━━━ Given data ━━━

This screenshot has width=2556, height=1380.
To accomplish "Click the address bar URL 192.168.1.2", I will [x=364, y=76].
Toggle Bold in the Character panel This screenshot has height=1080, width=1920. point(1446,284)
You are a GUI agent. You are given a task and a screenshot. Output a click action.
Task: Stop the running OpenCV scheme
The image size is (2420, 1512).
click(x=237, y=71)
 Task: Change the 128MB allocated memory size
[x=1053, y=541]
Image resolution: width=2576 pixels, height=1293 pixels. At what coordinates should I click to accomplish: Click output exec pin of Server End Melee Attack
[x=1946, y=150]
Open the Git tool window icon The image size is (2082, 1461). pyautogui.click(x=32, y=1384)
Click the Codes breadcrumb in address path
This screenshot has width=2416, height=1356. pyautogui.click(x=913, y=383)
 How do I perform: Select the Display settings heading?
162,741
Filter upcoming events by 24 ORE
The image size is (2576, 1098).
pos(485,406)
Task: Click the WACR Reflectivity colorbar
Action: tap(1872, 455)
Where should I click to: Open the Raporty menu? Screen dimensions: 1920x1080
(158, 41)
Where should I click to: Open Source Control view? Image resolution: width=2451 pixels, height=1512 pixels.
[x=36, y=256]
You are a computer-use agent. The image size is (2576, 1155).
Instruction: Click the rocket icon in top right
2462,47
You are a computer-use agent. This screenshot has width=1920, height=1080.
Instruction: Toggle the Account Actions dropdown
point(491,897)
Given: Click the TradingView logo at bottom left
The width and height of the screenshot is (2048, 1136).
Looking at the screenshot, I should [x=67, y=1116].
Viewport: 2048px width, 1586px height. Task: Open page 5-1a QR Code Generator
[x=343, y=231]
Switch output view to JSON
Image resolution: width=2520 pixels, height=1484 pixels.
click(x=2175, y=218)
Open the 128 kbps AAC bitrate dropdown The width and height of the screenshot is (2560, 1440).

━━━

* About this exercise *
Show every line above where "agent" is found.

* Answer to the problem *
You are a GUI agent. You are given a task and a screenshot. Output a click action.
You are a computer-use agent. The image size is (2576, 1155).
You are a computer-use agent. This screenshot has width=1920, height=1080.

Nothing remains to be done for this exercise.